Un appel d’œuvres a été lancé pour cette 29ème édition du festival des musiques électroacoustiques que son directeur Vincent Laubeuf a envisagée sous l’angle de la légèreté : « entre insouciance et agilité, entre inattention et grâce, frivolité et imprudence, désinvolture et allégresse... », note-t-il en amont de la programmation. Le thème est un rien provocateur en ces temps pesants et troublés, de quoi booster l’imaginaire des compositeurs voire renouveler leur manière de faire. Certains s’y sont tenus, d’autres ont pris la tangente.
Au final, rien moins que trente compositeur.trice.s ont répondu à l’appel, trente créations entendues sur l’acousmonium Motus (l’orchestre de haut-parleurs) et réparties sur les trois jours de festival – pas de « nuit blanche » encore cette année mais elle reviendra à l’affiche – brassant jeunes talents et artistes confirmés, œuvres du répertoire et pratique novatrice.
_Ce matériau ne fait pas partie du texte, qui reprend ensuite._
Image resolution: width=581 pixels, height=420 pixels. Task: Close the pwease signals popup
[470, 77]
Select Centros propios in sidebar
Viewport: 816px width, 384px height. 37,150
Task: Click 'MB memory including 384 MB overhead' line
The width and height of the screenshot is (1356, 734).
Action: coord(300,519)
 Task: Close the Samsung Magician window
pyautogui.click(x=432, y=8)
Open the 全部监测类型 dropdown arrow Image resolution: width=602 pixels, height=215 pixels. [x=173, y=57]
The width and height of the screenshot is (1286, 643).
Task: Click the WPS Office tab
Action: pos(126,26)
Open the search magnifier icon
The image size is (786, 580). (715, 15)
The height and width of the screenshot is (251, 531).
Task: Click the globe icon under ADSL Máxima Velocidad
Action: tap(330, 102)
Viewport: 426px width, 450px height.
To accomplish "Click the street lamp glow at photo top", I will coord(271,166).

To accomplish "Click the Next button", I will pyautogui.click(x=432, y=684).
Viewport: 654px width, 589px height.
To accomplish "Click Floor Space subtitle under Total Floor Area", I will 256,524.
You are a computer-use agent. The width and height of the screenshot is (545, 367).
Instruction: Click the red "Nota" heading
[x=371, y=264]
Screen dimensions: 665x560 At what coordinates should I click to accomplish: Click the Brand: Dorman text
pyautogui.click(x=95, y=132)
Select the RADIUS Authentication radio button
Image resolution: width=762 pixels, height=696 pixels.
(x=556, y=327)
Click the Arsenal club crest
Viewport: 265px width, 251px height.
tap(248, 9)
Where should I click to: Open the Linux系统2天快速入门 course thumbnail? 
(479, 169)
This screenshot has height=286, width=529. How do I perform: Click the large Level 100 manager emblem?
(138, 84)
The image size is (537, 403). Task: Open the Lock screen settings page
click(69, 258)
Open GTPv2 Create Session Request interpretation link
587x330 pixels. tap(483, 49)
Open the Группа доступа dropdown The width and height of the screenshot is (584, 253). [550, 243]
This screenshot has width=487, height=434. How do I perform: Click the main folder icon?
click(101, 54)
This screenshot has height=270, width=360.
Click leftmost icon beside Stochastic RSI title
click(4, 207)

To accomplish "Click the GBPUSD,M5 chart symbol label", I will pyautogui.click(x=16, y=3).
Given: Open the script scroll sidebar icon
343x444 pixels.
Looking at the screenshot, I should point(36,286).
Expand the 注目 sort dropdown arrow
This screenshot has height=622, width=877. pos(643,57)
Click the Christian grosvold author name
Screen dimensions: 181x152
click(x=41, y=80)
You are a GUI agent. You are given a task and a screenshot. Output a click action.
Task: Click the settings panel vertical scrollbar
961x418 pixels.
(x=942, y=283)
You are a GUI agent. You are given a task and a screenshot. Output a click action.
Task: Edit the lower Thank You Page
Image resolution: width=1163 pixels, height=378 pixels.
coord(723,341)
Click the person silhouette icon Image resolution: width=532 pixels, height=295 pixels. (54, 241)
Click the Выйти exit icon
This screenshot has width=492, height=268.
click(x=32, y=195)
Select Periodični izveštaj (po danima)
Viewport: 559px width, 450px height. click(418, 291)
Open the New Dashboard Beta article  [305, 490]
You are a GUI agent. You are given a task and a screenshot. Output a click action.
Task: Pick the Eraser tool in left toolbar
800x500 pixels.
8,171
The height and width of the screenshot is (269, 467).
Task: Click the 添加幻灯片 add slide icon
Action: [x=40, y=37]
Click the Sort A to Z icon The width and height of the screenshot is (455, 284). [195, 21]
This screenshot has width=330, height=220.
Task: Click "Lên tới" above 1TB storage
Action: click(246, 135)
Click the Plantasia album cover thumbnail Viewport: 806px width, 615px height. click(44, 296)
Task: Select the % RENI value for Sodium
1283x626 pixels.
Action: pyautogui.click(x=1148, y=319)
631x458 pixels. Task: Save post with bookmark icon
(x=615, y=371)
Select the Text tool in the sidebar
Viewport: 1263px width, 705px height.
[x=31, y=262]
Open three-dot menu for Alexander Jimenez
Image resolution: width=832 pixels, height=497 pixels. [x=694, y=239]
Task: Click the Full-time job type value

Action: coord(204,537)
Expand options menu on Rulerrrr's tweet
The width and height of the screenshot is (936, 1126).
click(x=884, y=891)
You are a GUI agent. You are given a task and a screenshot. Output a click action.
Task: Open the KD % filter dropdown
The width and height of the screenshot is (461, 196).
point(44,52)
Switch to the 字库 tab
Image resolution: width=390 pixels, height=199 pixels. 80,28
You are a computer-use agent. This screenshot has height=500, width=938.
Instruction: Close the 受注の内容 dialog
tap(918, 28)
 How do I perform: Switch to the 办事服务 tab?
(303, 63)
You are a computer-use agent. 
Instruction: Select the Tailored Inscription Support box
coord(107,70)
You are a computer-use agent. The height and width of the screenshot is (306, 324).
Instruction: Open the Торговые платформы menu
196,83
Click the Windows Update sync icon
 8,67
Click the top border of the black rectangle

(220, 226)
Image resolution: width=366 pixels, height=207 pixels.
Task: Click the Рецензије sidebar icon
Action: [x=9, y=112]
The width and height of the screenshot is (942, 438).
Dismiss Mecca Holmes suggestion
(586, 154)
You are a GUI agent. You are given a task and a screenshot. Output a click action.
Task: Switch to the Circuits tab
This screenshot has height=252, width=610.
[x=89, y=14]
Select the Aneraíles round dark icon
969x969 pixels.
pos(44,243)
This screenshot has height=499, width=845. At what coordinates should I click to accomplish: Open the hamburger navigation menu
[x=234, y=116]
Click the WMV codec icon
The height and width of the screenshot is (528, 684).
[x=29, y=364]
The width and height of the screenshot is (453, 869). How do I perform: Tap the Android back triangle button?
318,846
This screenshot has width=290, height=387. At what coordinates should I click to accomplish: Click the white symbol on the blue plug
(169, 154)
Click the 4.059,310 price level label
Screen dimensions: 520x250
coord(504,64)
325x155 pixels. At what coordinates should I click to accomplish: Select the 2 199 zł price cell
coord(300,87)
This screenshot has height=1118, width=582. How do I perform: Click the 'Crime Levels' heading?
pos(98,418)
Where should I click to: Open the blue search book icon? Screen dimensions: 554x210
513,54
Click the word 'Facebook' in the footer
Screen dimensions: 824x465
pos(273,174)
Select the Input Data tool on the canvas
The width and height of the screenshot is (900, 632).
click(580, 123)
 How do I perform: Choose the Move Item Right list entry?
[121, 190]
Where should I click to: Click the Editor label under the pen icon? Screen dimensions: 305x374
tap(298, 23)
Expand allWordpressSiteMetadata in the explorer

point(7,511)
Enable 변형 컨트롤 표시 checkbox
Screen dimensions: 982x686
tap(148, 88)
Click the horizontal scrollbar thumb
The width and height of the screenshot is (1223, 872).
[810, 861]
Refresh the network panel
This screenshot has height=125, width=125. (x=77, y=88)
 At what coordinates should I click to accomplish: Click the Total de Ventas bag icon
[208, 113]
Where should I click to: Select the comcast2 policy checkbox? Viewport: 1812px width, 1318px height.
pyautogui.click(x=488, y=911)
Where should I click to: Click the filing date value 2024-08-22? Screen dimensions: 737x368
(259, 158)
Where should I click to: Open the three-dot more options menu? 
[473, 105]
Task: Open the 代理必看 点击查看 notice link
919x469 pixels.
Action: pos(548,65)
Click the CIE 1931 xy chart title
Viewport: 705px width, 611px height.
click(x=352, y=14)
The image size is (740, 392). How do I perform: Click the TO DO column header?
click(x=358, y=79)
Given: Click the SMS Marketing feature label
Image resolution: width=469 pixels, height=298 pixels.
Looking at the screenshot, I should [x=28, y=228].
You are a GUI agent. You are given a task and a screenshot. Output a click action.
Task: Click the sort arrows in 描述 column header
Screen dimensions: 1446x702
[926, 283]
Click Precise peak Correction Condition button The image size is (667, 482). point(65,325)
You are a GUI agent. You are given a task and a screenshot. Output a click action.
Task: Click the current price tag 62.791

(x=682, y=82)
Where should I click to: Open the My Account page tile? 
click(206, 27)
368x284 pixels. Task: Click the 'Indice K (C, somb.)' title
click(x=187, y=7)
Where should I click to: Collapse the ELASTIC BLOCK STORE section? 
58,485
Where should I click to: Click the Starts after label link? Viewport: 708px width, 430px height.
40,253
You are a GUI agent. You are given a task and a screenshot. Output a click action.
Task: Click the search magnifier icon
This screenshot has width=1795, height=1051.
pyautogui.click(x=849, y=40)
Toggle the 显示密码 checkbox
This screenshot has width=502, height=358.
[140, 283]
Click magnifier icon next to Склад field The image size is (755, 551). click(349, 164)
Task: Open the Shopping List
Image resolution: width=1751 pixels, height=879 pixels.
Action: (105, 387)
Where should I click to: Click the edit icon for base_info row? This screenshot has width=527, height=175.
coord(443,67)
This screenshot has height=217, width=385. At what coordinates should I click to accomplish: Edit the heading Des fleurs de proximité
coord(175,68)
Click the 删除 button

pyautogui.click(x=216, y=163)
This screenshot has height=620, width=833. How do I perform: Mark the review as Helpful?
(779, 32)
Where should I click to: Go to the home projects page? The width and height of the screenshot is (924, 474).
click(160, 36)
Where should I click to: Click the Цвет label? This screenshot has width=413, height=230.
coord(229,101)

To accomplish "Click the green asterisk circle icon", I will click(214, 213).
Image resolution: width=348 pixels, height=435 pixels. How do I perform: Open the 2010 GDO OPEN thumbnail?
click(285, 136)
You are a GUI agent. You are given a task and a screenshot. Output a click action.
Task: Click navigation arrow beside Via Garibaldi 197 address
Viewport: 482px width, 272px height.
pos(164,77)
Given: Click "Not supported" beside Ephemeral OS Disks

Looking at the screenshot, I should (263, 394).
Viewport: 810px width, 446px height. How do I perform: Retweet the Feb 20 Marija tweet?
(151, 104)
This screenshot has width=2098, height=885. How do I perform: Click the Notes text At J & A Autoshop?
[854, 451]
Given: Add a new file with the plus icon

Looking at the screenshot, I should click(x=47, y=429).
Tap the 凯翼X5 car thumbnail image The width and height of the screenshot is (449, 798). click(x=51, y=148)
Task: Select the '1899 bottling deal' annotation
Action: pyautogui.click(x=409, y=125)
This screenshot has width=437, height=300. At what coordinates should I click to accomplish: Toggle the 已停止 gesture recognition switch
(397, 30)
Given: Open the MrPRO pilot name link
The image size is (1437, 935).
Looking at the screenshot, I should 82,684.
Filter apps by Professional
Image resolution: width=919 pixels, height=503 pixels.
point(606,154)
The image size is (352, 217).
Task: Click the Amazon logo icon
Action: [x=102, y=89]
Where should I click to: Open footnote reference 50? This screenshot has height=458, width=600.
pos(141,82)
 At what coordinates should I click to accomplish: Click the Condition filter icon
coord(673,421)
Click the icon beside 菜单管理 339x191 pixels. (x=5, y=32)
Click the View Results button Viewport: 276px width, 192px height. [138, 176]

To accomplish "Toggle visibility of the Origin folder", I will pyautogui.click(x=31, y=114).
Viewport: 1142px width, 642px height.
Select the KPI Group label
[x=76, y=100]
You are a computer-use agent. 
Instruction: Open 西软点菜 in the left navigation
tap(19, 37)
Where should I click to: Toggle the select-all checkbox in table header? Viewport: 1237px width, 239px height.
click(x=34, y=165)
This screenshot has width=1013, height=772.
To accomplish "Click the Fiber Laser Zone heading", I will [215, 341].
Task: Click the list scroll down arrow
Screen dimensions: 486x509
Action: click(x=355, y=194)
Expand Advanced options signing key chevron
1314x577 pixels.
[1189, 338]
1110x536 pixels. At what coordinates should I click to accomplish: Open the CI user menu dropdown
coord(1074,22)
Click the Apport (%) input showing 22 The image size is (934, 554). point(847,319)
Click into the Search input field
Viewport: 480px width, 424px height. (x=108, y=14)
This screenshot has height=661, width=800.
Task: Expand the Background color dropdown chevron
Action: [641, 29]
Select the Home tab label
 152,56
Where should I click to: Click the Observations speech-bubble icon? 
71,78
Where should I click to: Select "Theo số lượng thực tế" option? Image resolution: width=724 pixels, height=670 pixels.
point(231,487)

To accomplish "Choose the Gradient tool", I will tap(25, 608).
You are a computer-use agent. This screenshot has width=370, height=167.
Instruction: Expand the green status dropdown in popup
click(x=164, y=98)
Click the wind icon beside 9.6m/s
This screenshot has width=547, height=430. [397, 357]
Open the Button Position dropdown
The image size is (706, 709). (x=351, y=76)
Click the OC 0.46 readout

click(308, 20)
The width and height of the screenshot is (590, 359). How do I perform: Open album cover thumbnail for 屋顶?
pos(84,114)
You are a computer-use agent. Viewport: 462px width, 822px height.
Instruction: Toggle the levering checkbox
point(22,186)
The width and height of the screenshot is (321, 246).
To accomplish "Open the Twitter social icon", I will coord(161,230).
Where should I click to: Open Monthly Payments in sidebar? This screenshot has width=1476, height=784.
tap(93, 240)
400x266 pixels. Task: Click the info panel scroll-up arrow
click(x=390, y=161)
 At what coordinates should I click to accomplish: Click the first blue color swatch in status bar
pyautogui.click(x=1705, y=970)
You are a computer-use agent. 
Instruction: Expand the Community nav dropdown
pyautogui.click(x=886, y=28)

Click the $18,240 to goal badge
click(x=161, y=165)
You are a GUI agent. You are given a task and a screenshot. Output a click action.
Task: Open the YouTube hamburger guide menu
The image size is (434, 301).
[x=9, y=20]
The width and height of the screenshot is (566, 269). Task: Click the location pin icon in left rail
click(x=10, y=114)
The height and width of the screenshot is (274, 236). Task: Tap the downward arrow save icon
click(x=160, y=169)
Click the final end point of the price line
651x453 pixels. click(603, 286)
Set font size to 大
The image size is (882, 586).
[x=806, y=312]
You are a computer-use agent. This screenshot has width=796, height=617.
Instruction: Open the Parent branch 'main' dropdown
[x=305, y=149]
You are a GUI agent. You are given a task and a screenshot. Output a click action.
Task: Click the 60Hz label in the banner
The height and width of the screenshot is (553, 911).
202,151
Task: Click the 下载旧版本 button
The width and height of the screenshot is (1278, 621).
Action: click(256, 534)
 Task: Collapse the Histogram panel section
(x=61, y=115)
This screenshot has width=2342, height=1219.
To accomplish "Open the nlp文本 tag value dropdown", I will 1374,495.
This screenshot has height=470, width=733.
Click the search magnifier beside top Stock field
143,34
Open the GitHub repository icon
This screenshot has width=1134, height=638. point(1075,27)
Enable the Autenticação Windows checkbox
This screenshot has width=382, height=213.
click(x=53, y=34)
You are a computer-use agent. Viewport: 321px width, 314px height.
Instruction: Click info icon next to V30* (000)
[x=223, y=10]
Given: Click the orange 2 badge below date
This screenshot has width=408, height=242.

Telle cette initiative suffisamment rare pour que l’on s’y arrête de huit jeunes acousmates (quatre filles et quatre garçons) réunis au sein du collectif Acousmaki – un mot valise attestant de la diversité des provenances de chacun – en vue d’un travail commun dont on entend la première réalisation, Suite. La démarche est risquée – l’expérience historique du concert collectif au GRM en 1962 n’a jamais eu de lendemain! –, chacun pouvant s’emparer du matériau du copain pour le retravailler à sa guise : un gage de fluidité et d’unité, même si la pièce de seize minutes interprétée par Nathanaëlle Raboisson traverse autant de paysages sonores que de personnalités. Ils ont tous fréquenté le stage d’interprétation que Futura organise chaque année avant le festival et maîtrisent en virtuose les potentiomètres de la console. En témoignent les brillantes prestations des deux lauréates (niveau excellence), Ophélie Dorgans (voir l’interview) et Julia Cauley, invitées à projeter les musiques de Michel Chion (Credo Mambo) et Christine Groult (L’heure alors s’incline). Le collectif plus soudé que jamais est déjà sur un nouveau projet…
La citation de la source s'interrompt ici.